В шестьдесят восьмом мне было двадцать девять лет. Математическая куколка, дом, семья, работа, надо было закончить с отличием мехмат МГУ, заметьте, девушке из нормальной московской семьи, про которую решительно все думают, что у неё исключительно тряпки на уме и женихи, желательно из сферы внешней торговли, чтобы заниматься статистическим анализом плановой социалистической экономики. Господи, прожив столько лет в свободном мире, я только сейчас понимаю, какой ерунде были посвящены мои дни, с понедельника по пятницу, с девяти до шести, обед сорок пять минут в институтской столовке, нередко трудовой порыв по субботам, когда очередная годовщина пролетарской революции или какой-нибудь другой праздник гегемонов. Какой анализ, какое планирование, всё давно спланировали Ленины и Сталины, Бонч-Бруевичи и Берии, катись колбаской по улице Спасской, страна большая, дураков много, где не хватит хлеба, спирта подольём. «Господа офицеры, всё идёт по плану, нас ведут в тюрьму!» – так Саня пошутил в тот вечер, когда мы познакомились, и он спросил, где я имею честь проводить большую часть жизни.

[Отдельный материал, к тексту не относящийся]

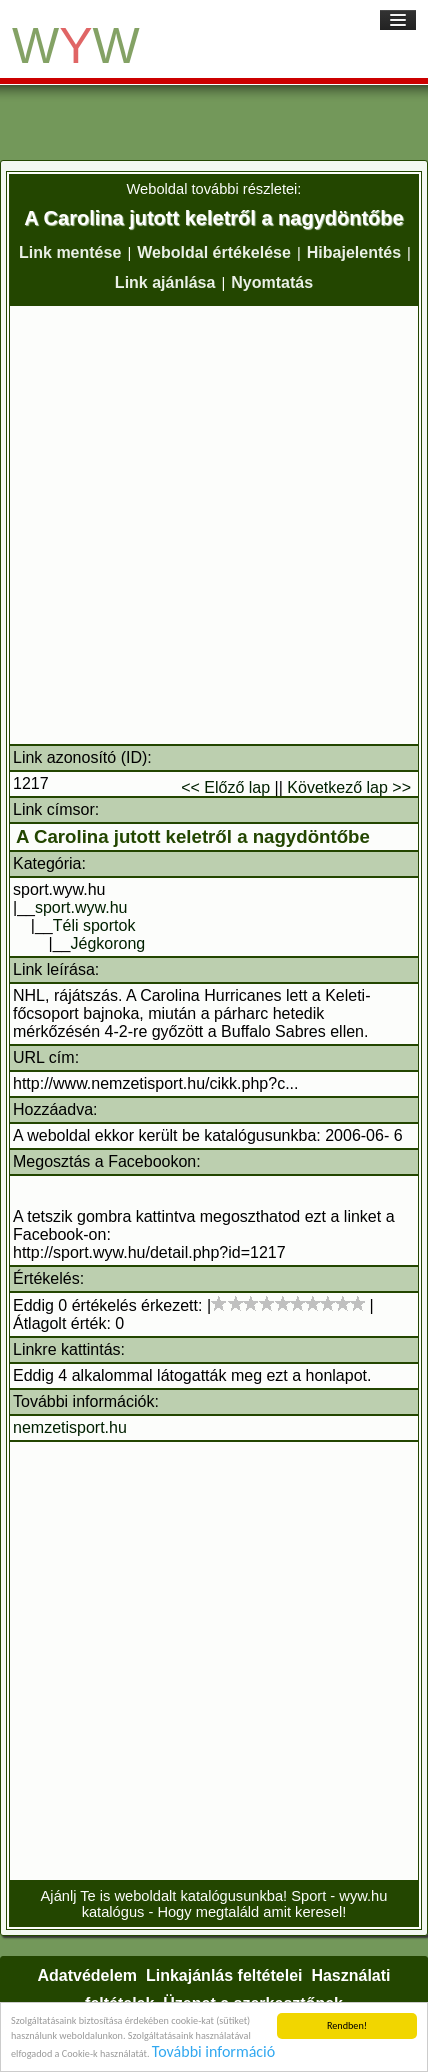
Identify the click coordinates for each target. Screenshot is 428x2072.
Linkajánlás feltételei (224, 1975)
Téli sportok (94, 925)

Так и сказал вместо «Где работаю?» – «Где имею честь проводить большую часть жизни?»
Помню, что хмыкнула про себя: «Тоже мне новый Лев Толстой, «зеркало русской революции» и ответила невпопад: «Вообще-то, я замужем». Саня только улыбнулся своей монгольской улыбкой.

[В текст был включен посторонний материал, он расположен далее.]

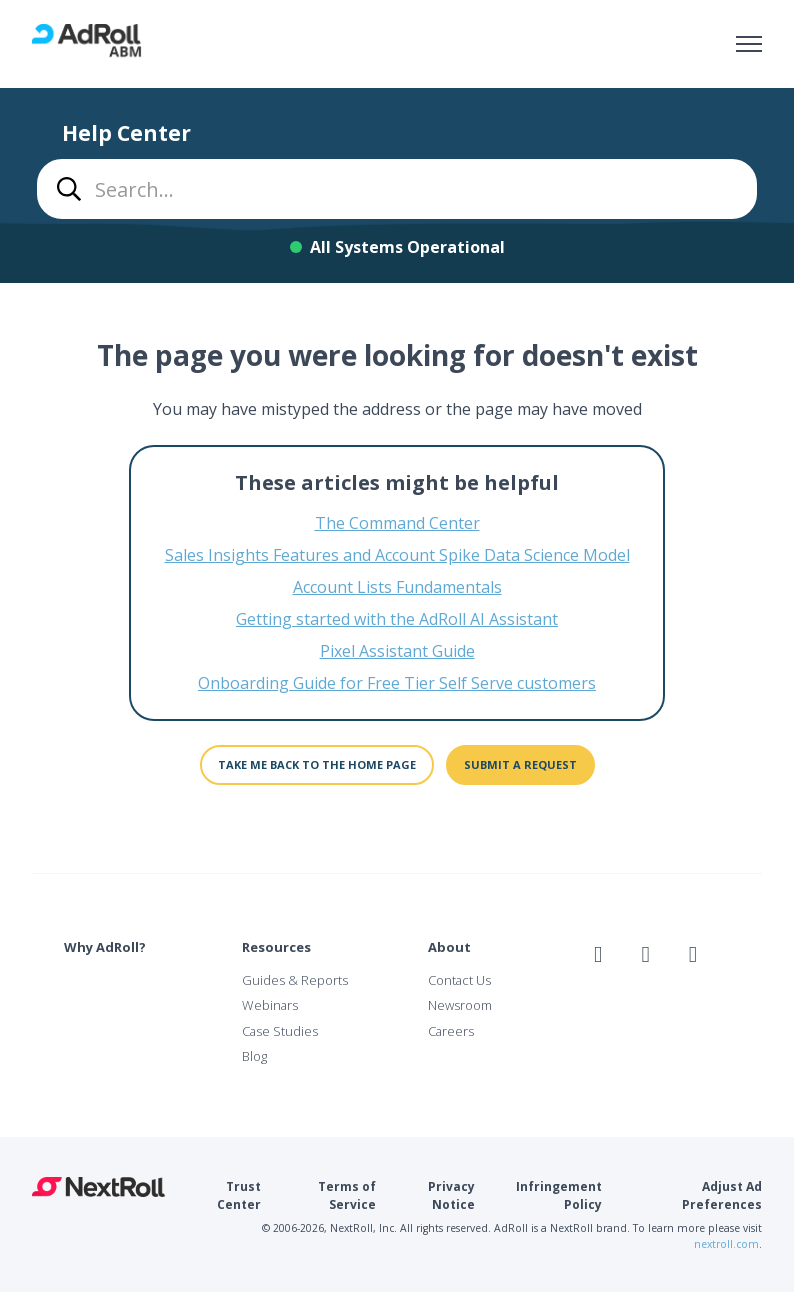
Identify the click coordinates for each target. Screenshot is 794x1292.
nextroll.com (726, 1244)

Мы все тогда бесились, наш круг – столичные леди с высшим образованием, чуть старше двадцати и чуть младше тридцати, замужние и не очень. Мужчины, существовавшие рядом, казались данностью, не то чтобы указанной сверху или снизу, просто предоставленной самими обстоятельствами жизни. Они были спортивны, наши мужчины, мы тянулись за ними, в каком-то оголтелом окаянстве догнать, обогнать, опередить, если на лыжах, то несколько дней подряд по заснеженной Карелии, ночевать в палатке, молиться на закопчённый примус, чтобы не погас от ночного ветра, если в горы, то до изнеможения, до травм, до обморожения, у моего мужа Андрюши так и ампутировали две фаланги на правой руке после того дурацкого восхождения на Эльбрус.
Наши родители, пережившие войну, смотрели на нас с трогательным изумлением, для них мы навсегда остались чадами, по раннему малолетству не помнившими вой сирен, бомбёжки и нестерпимую, невыносимую голодуху. Так же смотрел на нашу дружную компанию, распевавшую визборовский «Домбайский вальс», и Саня в тот первый вечер знакомства. Представляю, каково ему было, после стольких лет фронта и лагерей, слушать эти наивный, простодушный вальс.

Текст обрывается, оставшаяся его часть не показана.